Turkish uses a genitive–possessive construction: the possessor (denizin) is in the genitive, and the possessed noun (dip) takes a 3rd-person singular possessive suffix -i to become dibi (“its bottom”). Phonetically, the final p in dip voices to b before the vowel i (a common assimilation).
Where is the verb “is”? Why does the sentence just say soğuk (“cold”)?
In Turkish, when you have a simple predicate adjective in the present tense, the copula -dır/-tir is normally dropped in spoken and informal writing. So Denizin dibi soğuk literally reads “The sea’s bottom cold,” but is understood as “The sea’s bottom is cold.” A more formal version would be Denizin dibi soğuktur.
What is the word order here? Why does denizin come before dibi?
Turkish places the possessor before the possessed noun: possessor(genitive) + possessed(possessive suffix). So Denizin dibi means “the bottom of the sea.” The predicate (soğuk) then follows the noun phrase.
Why are there no articles like “the” or “a” in this sentence?
Turkish does not use words equivalent to English “a/the.” Definiteness is often signaled by context or by structures like the genitive–possessive pair here, so you don’t need a separate “the.”
How does vowel harmony determine the forms of -in and -i?

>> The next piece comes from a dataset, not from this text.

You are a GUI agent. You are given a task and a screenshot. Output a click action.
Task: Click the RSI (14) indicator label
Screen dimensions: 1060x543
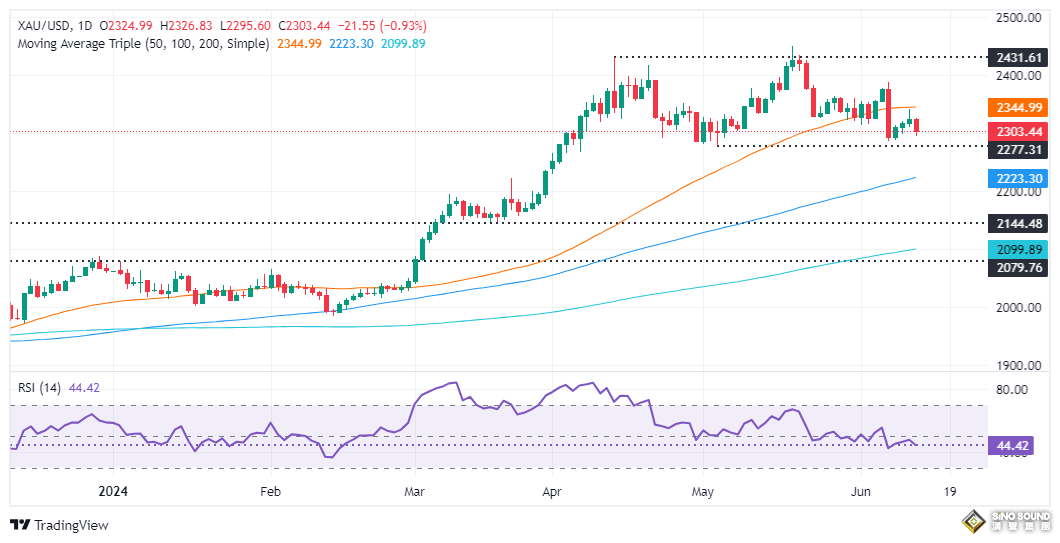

Turkish vowel harmony means suffix vowels match certain properties of the root’s vowels:

  • Genitive -in (variants -ın/-in/-un/-ün) uses i because deniz has front unrounded vowels.
  • Possessive -i (variants -ı/-i/-u/-ü) uses i because the last vowel of dip is front unrounded.
How would you pluralize this? (“The bottoms of the seas are cold”)

You pluralize both possessor and possessed, then apply genitive and possessive:

  • denizdenizler (seas) → genitive denizlerin
  • dipdipler (bottoms) → possessive dipleri
    Result: Denizlerin dipleri soğuk.
How can I turn this statement into a yes/no question?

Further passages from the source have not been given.